From the line with "Click the empty DNA cell for Type of Sugar" to the end of the data below, restate each line word for word, both ends included, without the pictures.

##########

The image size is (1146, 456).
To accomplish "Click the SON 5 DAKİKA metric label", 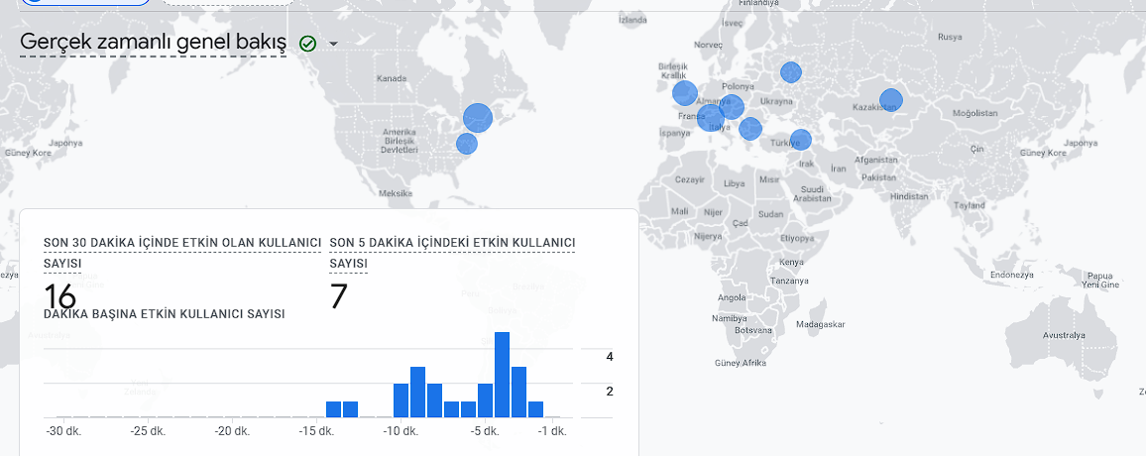I will click(x=452, y=252).
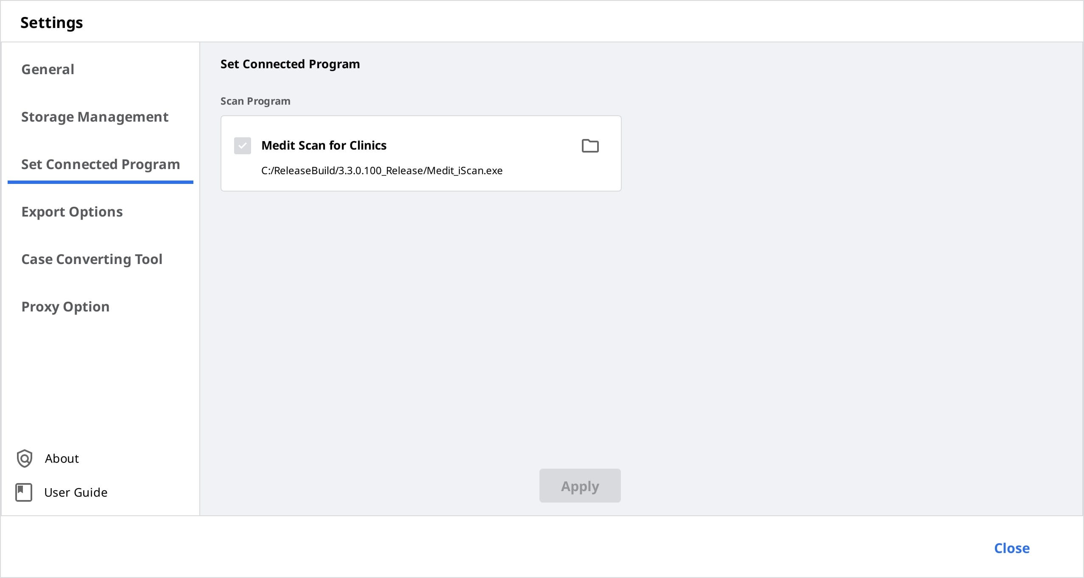Navigate to Storage Management settings
This screenshot has height=578, width=1084.
pos(95,117)
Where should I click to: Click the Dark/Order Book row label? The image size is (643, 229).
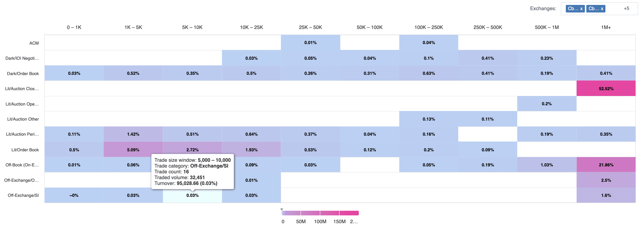[x=23, y=74]
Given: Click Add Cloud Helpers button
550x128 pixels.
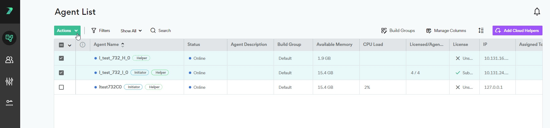Looking at the screenshot, I should tap(517, 30).
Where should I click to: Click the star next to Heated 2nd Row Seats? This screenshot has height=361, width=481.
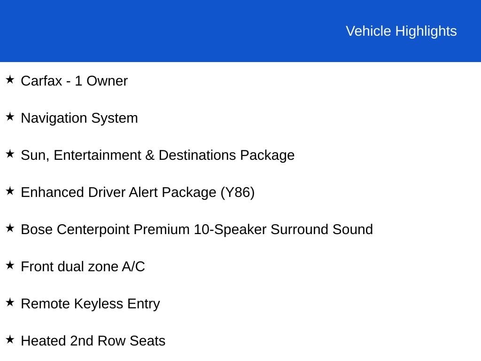tap(10, 339)

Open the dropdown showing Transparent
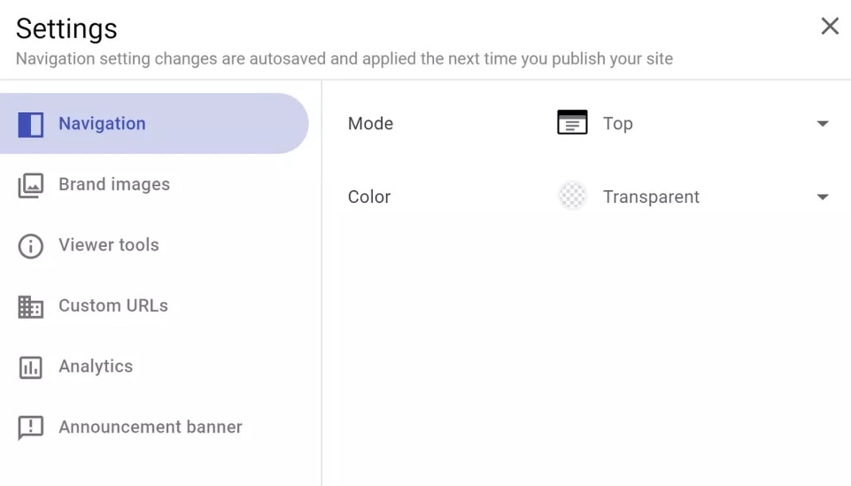691,197
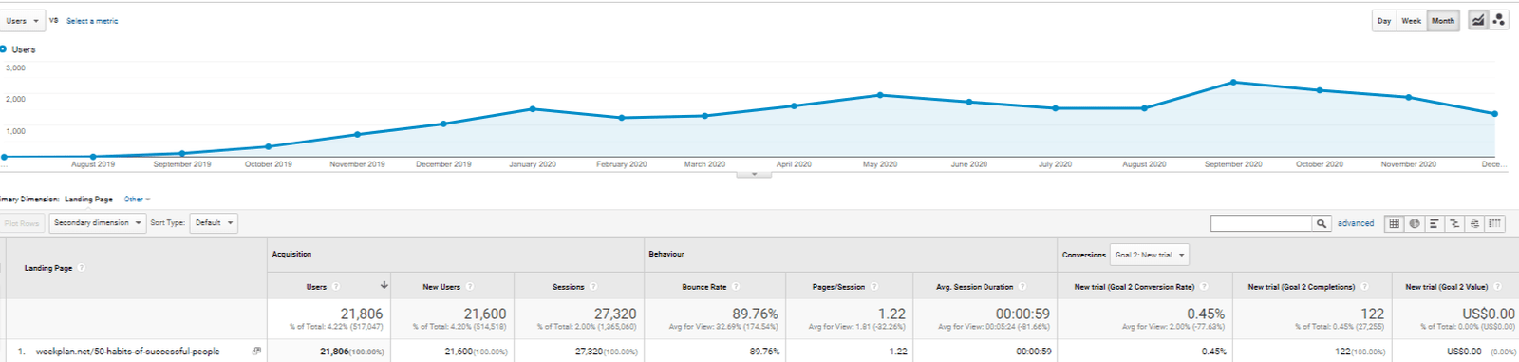This screenshot has width=1519, height=362.
Task: Set chart interval to Day
Action: click(x=1384, y=21)
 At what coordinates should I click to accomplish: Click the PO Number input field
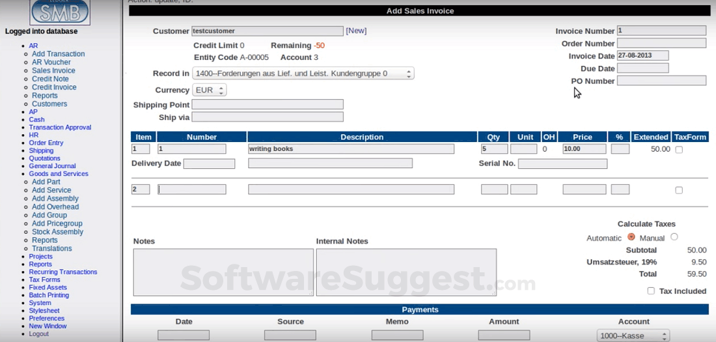click(x=661, y=81)
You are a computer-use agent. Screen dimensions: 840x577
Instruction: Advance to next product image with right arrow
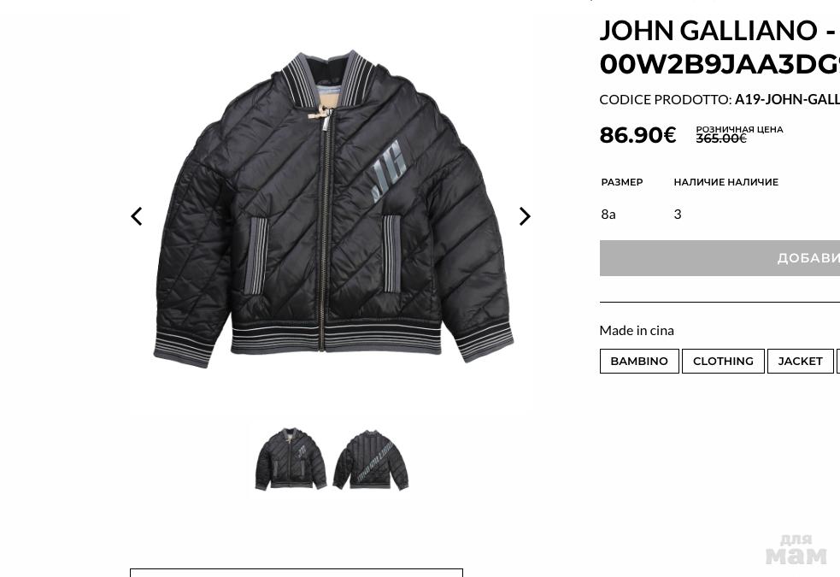525,216
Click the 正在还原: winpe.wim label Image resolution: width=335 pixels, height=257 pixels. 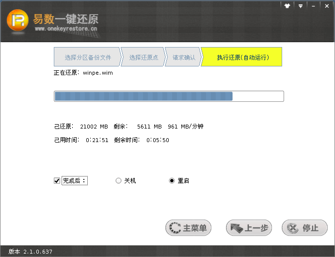point(83,73)
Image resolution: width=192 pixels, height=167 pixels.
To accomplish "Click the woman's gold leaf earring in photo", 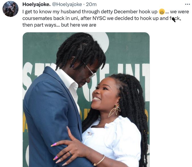I will pos(114,111).
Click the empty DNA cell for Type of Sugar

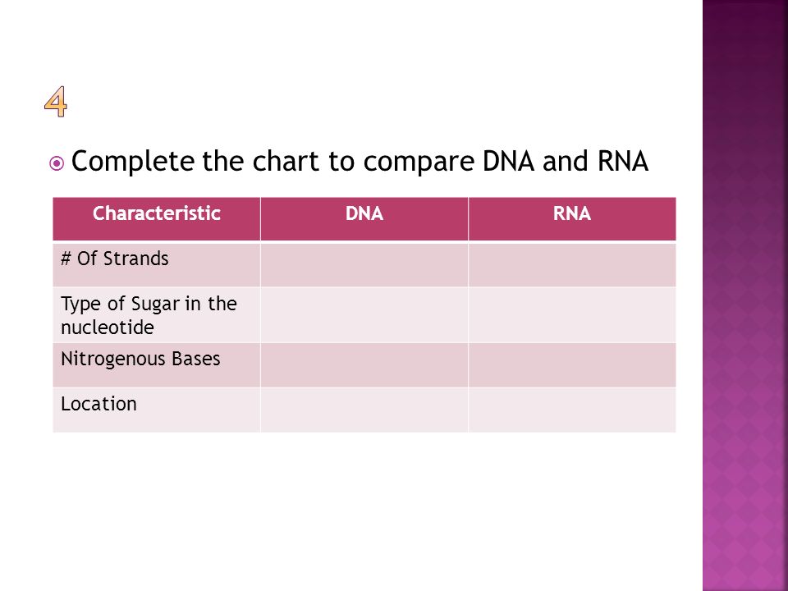click(x=364, y=315)
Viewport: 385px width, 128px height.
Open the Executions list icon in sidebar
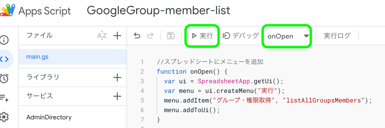(4, 98)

##########

» Response to the exercise
Click the empty DNA cell for Type of Sugar

click(x=364, y=315)
Viewport: 385px width, 128px height.
Open the Executions list icon in sidebar
(4, 98)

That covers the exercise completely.